* _Goal_
Reproduce the records from the line with "Create Now (22, 1541)" up to and including the last line, changing "Sign Up" to "Register" and leaving everything else the same. Leave the pictures out of the answer.

※

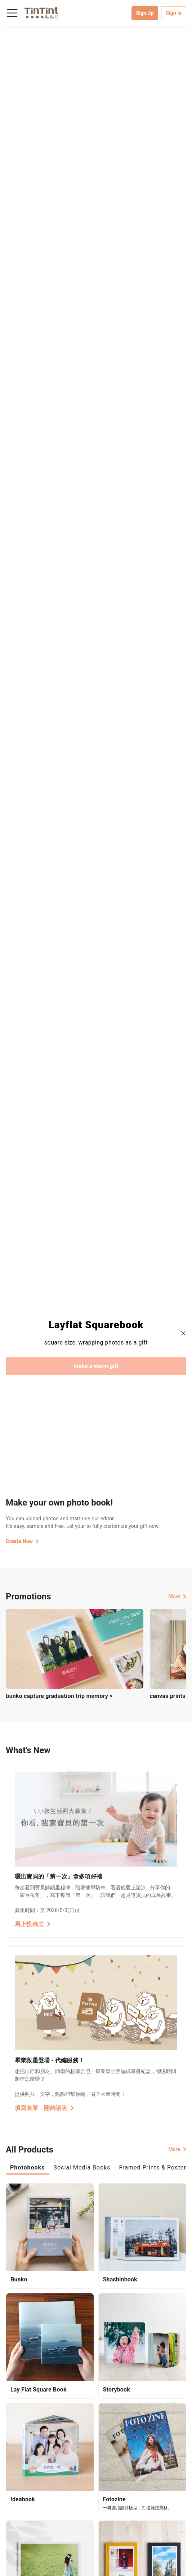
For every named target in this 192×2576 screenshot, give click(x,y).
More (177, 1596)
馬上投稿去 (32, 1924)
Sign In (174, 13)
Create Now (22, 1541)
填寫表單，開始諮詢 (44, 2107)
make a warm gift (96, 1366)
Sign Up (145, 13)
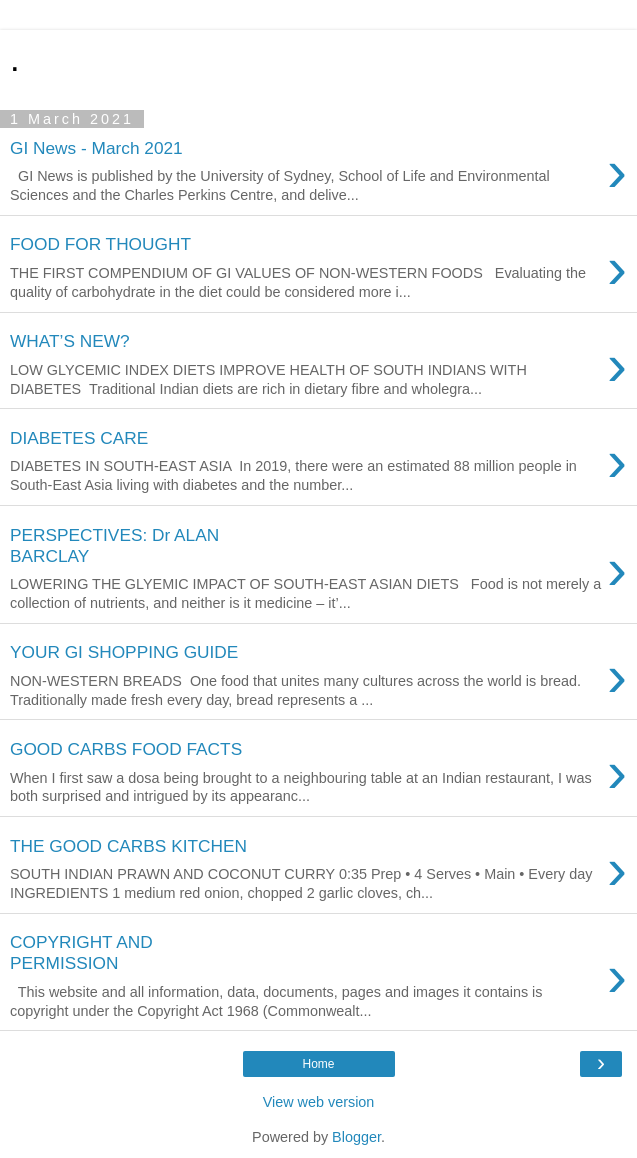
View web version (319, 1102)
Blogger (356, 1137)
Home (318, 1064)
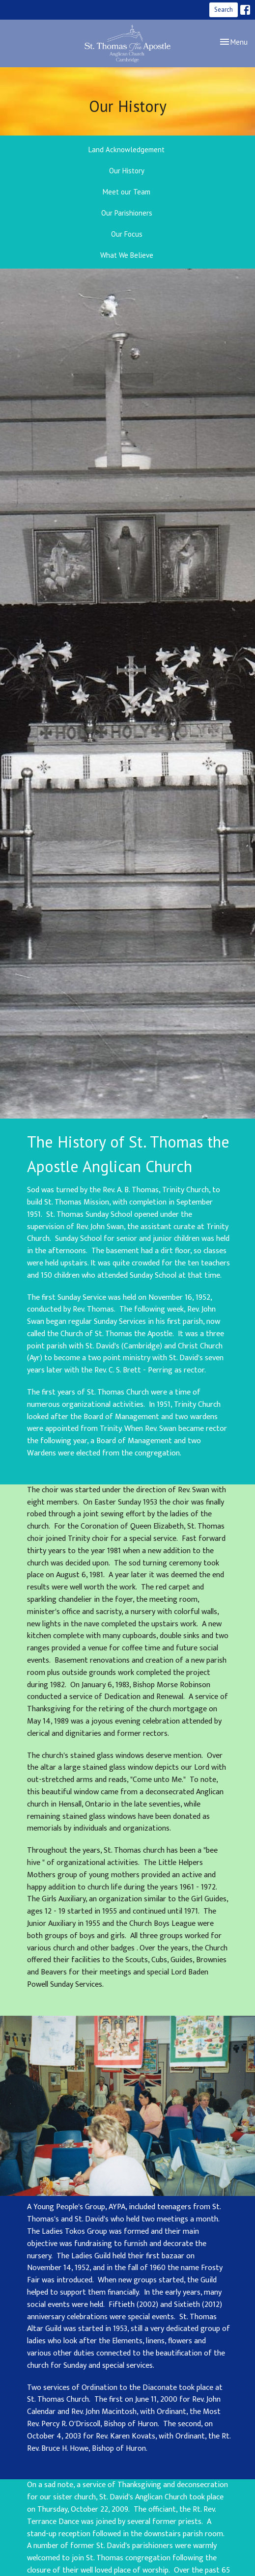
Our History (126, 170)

※

* _Output for this exercise_
Create Now (22, 1541)
填寫表單，開始諮詢 (44, 2107)
make a warm gift (96, 1366)
Register (145, 13)
View web version (319, 1102)
Blogger (356, 1137)
Home (318, 1064)
Our History (126, 170)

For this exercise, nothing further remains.